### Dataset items
· · · ·

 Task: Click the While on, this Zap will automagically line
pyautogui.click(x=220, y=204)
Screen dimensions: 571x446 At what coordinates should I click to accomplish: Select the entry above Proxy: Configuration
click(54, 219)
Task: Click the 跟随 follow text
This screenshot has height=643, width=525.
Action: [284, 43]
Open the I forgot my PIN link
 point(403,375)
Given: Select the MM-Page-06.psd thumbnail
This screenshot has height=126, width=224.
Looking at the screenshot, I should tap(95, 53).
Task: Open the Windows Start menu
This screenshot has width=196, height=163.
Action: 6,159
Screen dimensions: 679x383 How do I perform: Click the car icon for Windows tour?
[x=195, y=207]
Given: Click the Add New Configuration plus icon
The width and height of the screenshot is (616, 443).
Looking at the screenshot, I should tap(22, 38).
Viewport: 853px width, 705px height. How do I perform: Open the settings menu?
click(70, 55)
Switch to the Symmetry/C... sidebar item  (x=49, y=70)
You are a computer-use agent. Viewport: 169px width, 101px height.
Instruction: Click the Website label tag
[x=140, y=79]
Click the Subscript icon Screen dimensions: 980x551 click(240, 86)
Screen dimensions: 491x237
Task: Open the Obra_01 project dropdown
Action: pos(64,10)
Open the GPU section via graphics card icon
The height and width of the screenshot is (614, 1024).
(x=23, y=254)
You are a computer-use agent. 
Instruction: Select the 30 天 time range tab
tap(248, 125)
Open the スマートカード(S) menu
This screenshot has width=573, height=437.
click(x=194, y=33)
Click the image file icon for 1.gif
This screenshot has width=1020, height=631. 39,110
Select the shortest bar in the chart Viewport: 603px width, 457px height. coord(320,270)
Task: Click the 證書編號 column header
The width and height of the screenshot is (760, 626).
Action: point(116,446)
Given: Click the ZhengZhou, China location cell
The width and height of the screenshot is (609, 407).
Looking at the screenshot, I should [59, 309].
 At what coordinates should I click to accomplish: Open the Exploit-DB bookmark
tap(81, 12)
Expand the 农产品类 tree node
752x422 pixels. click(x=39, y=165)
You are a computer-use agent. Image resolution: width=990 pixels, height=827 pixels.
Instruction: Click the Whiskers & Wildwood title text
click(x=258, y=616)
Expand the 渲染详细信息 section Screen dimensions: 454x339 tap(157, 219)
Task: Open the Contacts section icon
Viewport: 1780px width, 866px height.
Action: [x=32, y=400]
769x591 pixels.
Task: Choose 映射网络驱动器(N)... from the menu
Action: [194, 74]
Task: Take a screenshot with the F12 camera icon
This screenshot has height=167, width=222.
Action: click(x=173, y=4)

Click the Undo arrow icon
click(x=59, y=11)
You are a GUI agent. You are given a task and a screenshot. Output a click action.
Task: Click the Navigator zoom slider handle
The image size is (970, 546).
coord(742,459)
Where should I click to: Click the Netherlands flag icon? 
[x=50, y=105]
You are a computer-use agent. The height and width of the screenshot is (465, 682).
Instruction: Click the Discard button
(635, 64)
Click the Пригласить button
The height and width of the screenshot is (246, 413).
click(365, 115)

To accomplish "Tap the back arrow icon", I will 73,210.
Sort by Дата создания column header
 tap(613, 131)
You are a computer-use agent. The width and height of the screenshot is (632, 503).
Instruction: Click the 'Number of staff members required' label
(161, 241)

· · · ·

### TASK BRIEF
Exactly as written above, please repeat the entries.

### YOUR SOLUTION
 Task: Click the While on, this Zap will automagically line
pyautogui.click(x=220, y=204)
Screen dimensions: 571x446 At what coordinates should I click to accomplish: Select the entry above Proxy: Configuration
click(54, 219)
Task: Click the 跟随 follow text
This screenshot has height=643, width=525.
Action: [284, 43]
Open the I forgot my PIN link
 point(403,375)
Given: Select the MM-Page-06.psd thumbnail
This screenshot has height=126, width=224.
Looking at the screenshot, I should tap(95, 53).
Task: Open the Windows Start menu
This screenshot has width=196, height=163.
Action: 6,159
Screen dimensions: 679x383 How do I perform: Click the car icon for Windows tour?
[x=195, y=207]
Given: Click the Add New Configuration plus icon
The width and height of the screenshot is (616, 443).
Looking at the screenshot, I should tap(22, 38).
Viewport: 853px width, 705px height. How do I perform: Open the settings menu?
click(70, 55)
Switch to the Symmetry/C... sidebar item  (x=49, y=70)
You are a computer-use agent. Viewport: 169px width, 101px height.
Instruction: Click the Website label tag
[x=140, y=79]
Click the Subscript icon Screen dimensions: 980x551 click(240, 86)
Screen dimensions: 491x237
Task: Open the Obra_01 project dropdown
Action: pos(64,10)
Open the GPU section via graphics card icon
The height and width of the screenshot is (614, 1024).
(x=23, y=254)
You are a computer-use agent. 
Instruction: Select the 30 天 time range tab
tap(248, 125)
Open the スマートカード(S) menu
This screenshot has width=573, height=437.
click(x=194, y=33)
Click the image file icon for 1.gif
This screenshot has width=1020, height=631. 39,110
Select the shortest bar in the chart Viewport: 603px width, 457px height. coord(320,270)
Task: Click the 證書編號 column header
The width and height of the screenshot is (760, 626).
Action: point(116,446)
Given: Click the ZhengZhou, China location cell
The width and height of the screenshot is (609, 407).
Looking at the screenshot, I should [59, 309].
 At what coordinates should I click to accomplish: Open the Exploit-DB bookmark
tap(81, 12)
Expand the 农产品类 tree node
752x422 pixels. click(x=39, y=165)
You are a computer-use agent. Image resolution: width=990 pixels, height=827 pixels.
Instruction: Click the Whiskers & Wildwood title text
click(x=258, y=616)
Expand the 渲染详细信息 section Screen dimensions: 454x339 tap(157, 219)
Task: Open the Contacts section icon
Viewport: 1780px width, 866px height.
Action: [x=32, y=400]
769x591 pixels.
Task: Choose 映射网络驱动器(N)... from the menu
Action: [194, 74]
Task: Take a screenshot with the F12 camera icon
This screenshot has height=167, width=222.
Action: click(x=173, y=4)

Click the Undo arrow icon
click(x=59, y=11)
You are a GUI agent. You are given a task and a screenshot. Output a click action.
Task: Click the Navigator zoom slider handle
The image size is (970, 546).
coord(742,459)
Where should I click to: Click the Netherlands flag icon? 
[x=50, y=105]
You are a computer-use agent. The height and width of the screenshot is (465, 682).
Instruction: Click the Discard button
(635, 64)
Click the Пригласить button
The height and width of the screenshot is (246, 413).
click(365, 115)

To accomplish "Tap the back arrow icon", I will 73,210.
Sort by Дата создания column header
 tap(613, 131)
You are a computer-use agent. The width and height of the screenshot is (632, 503).
Instruction: Click the 'Number of staff members required' label
(161, 241)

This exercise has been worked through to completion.